Nebst Google und Facebook buhlt auch Diaspora (joindiaspora.com) um die Gunst der Nutzer. Dieses Projekt startete im April 2010 und zeichnet sich durch offene Software aus. Wer mag, kann sein Profil auf dem eigenen Webserver unterbringen und mit anderen Servern vernetzen. Diaspora zielt auf technisch versierte Anwender mit Misstrauen gegenüber den grossen Datensammlern. «Damit ist Diaspora das soziale Netz der Leute, die keine sozialen Netze mögen», wie Kritiker spötteln.

Google hat nach der Meinung vieler Beta-Tester gute Chancen auf ein dickes Stück des Social-Media-Kuchens. Freunde lassen sich im Plus-Dienst einfach einem «Circle» (Kreis) zuordnen. Das trägt dem Umstand Rechnung, dass es auf sozialen Netzen ebenfalls unterschiedliche Beziehungen gibt. Auch online geht man mit Arbeitskollegen anders um als mit Feierabendkumpeln, einer Verflossenen oder mit Familienangehörigen. Facebook wirft alle «Freunde» in einen Topf. In welchen Circle man jemanden einteilt, bleibt das Geheimnis des Nutzers. Man darf also auch einen Circle namens «Nervige Kollegen» pflegen.

Als Social-Media-Nutzer wird man in diesem harten Verdrängungswettbewerb zur heiss umkämpften Ware. Diesem Umstand trägt die Website Empireavenue.com Rechnung. Hier ist man als Teilnehmer ein an der Börse handelbarer Wert. Sofort ab Anmeldung können die anderen Teilnehmer der Community Anteile kaufen. Seinerseits beteiligt man sich mit seinem Vermögen an den anderen Teilnehmern im Spiel. Je besser das Portfolio gedeiht – die Währung in der Simulation wird Eaves genannt –, desto schneller steigt man zum Grossinvestor auf. Wer mit Spekulationen erfolglos bleibt, besorgt sich das virtuelle Kapital mit realem Geld: Für 40 000 Eaves sind 25 US-Dollar hinzublättern.

Der handelbare User

Der eigene Börsenkurs respektive das «soziale Kapital» hängt dabei von der Geschicklichkeit bei den Investments ab.
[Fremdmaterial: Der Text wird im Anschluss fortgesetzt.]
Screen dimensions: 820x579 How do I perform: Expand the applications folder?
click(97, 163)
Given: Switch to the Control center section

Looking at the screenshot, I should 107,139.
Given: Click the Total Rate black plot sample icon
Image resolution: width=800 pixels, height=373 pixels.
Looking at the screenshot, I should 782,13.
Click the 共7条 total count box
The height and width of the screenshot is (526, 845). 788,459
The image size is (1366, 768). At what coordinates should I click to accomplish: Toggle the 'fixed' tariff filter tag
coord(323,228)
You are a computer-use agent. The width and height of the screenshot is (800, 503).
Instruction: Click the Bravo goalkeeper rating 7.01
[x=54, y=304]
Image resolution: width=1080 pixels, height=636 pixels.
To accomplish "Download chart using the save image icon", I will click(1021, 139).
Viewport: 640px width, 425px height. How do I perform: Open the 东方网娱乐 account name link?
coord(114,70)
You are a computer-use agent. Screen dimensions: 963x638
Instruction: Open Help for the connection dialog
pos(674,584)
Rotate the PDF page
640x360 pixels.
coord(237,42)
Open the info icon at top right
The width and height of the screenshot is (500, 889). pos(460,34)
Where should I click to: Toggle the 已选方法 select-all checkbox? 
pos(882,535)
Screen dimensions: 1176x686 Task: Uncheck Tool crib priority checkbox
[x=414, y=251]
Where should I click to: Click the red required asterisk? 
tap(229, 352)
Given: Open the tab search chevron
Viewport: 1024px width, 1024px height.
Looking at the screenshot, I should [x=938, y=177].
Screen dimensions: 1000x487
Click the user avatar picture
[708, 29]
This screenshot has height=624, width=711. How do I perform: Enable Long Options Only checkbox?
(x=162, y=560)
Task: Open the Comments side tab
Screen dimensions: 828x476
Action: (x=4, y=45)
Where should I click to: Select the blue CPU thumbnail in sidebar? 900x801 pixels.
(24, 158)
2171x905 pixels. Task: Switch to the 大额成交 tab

Noch mehr zählt aber fleissiges Publizieren. Beiträge auf Twitter, Facebook und in Blogs steigern den Wert unmittelbar.

Richtig rund würde diese Idee, wenn es die Möglichkeit gäbe, die erwirtschafteten Eaves in eine harte Währung zurückzutauschen – und aus dem sozialen Kapital reales Vermögen zu schlagen. Diesen Weg gibt es nicht, die Empire Avenue bleibt eine Spielerei. Eine virtuelle Währung mit Tauschmöglichkeiten in beide Richtungen existiert mit Bitcoins (bitcoin.org). Garantiert ist der Umtausch des digitalen Geldes in Dollar oder Franken bislang aber nicht.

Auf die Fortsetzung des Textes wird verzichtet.